What's the deal with people shortening "Communist Party of China" to CCP anyway?

It's the acronym the APB (American Politburo of Billionaires) would prefer you use.
posted by srboisvert at 1:40 PM on June 9, 2021 [2 favorites]


China is displacing the United States as the dominant economic powerhouse and there is little its leaders can do about it.

I've felt this way for a long time, and voted for Democrats more capable of accepting this and managing a soft landing vs. Republicans who (though actual or feigned ignorance) deny it and gin up Cold War 2.

Shortly after George W. Bush took office the US was outraged when a Chinese fighter plane collided with an American spy plane inside Chinese airspace.
posted by kirkaracha at 1:41 PM on June 9, 2021 [1 favorite]


Wait til they find out how you pronounce “CCCP!”

One of my junior high school teachers, a vast and imposing man who bore an uncanny resemblance to an enormous frog, proclaimed that CCCP stood for Central Committee Communist Party.
posted by doctornemo at 3:05 PM on June 9, 2021 [1 favorite]


more continuity than expected

I've been tracking this since the 1990s, the possibility of a major US-China Cold-unto-Hot War. On the US side, a lot of military, military-industrial, and foreign policy folks have been beating the drum for it.
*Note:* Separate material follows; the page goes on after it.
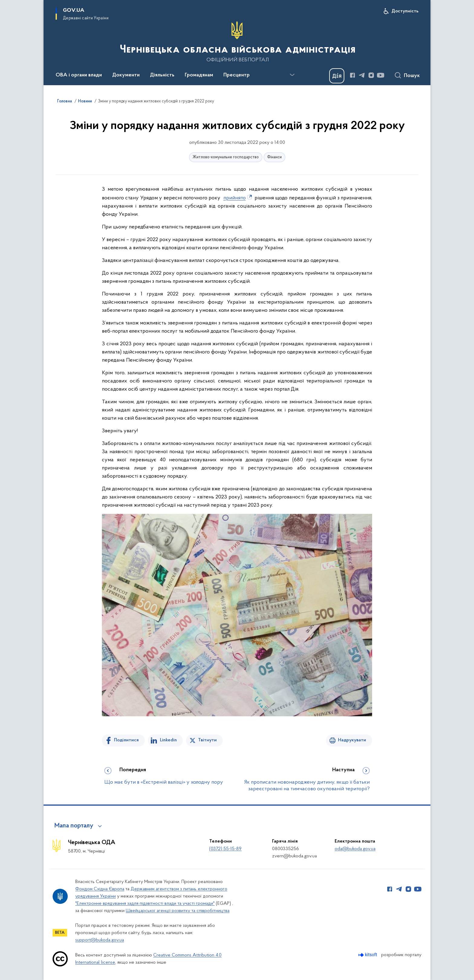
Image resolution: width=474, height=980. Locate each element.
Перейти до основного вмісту (4, 4)
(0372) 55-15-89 (225, 849)
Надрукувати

The War on Terror shunted them aside, but after Bush(2) they came back and have campaigned steadily for their strategic model. Things heated up since Obama assembled the TPP coalition against Beijing.

(You can read the recent thriller 2034, co-authored by an admiral, to get a sense of the argument. It's like those British invasion narratives in the decades around 1900. Arthur Conan Doyle's "Danger! Being the Log of Captain John Sirius" is a good example.)

My field is academia, and we're gradually being roped into this. There's been a rising tide of opposing or shutting down campus-hosted Confucius Institutes, opposition to deals with Chinese enterprises, and federal investigations and prosecutions of Chinese academics working with American institutions. I suspect many researchers and universities welcome the new Senate bill, seeing a serious boost to some fields.
posted by doctornemo at 3:13 PM on June 9, 2021 [1 favorite]


As far as the Postal Union rate review goes, China is way ahead of that.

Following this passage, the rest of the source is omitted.